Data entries
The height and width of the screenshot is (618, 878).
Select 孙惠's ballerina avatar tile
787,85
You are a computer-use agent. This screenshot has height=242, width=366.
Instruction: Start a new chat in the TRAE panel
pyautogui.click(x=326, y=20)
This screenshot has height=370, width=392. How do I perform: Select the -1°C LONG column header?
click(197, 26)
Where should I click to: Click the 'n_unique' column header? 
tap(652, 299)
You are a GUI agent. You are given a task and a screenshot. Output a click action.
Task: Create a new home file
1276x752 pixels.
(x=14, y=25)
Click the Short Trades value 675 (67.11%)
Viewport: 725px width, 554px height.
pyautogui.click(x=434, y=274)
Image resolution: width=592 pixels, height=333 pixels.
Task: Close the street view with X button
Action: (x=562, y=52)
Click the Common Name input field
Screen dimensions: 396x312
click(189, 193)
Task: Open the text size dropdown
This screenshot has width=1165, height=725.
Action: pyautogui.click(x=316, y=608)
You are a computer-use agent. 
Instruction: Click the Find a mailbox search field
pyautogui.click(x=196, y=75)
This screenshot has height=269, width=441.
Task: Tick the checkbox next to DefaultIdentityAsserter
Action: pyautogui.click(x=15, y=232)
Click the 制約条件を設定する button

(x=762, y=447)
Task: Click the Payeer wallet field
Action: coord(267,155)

Your assignment
Quote all the records exactly, please, leaving none out.

Solution to the problem
The height and width of the screenshot is (618, 878).
Select 孙惠's ballerina avatar tile
787,85
You are a computer-use agent. This screenshot has height=242, width=366.
Instruction: Start a new chat in the TRAE panel
pyautogui.click(x=326, y=20)
This screenshot has height=370, width=392. How do I perform: Select the -1°C LONG column header?
click(197, 26)
Where should I click to: Click the 'n_unique' column header? 
tap(652, 299)
You are a GUI agent. You are given a task and a screenshot. Output a click action.
Task: Create a new home file
1276x752 pixels.
(x=14, y=25)
Click the Short Trades value 675 (67.11%)
Viewport: 725px width, 554px height.
pyautogui.click(x=434, y=274)
Image resolution: width=592 pixels, height=333 pixels.
Task: Close the street view with X button
Action: (x=562, y=52)
Click the Common Name input field
Screen dimensions: 396x312
click(189, 193)
Task: Open the text size dropdown
This screenshot has width=1165, height=725.
Action: pyautogui.click(x=316, y=608)
You are a computer-use agent. 
Instruction: Click the Find a mailbox search field
pyautogui.click(x=196, y=75)
This screenshot has height=269, width=441.
Task: Tick the checkbox next to DefaultIdentityAsserter
Action: pyautogui.click(x=15, y=232)
Click the 制約条件を設定する button

(x=762, y=447)
Task: Click the Payeer wallet field
Action: coord(267,155)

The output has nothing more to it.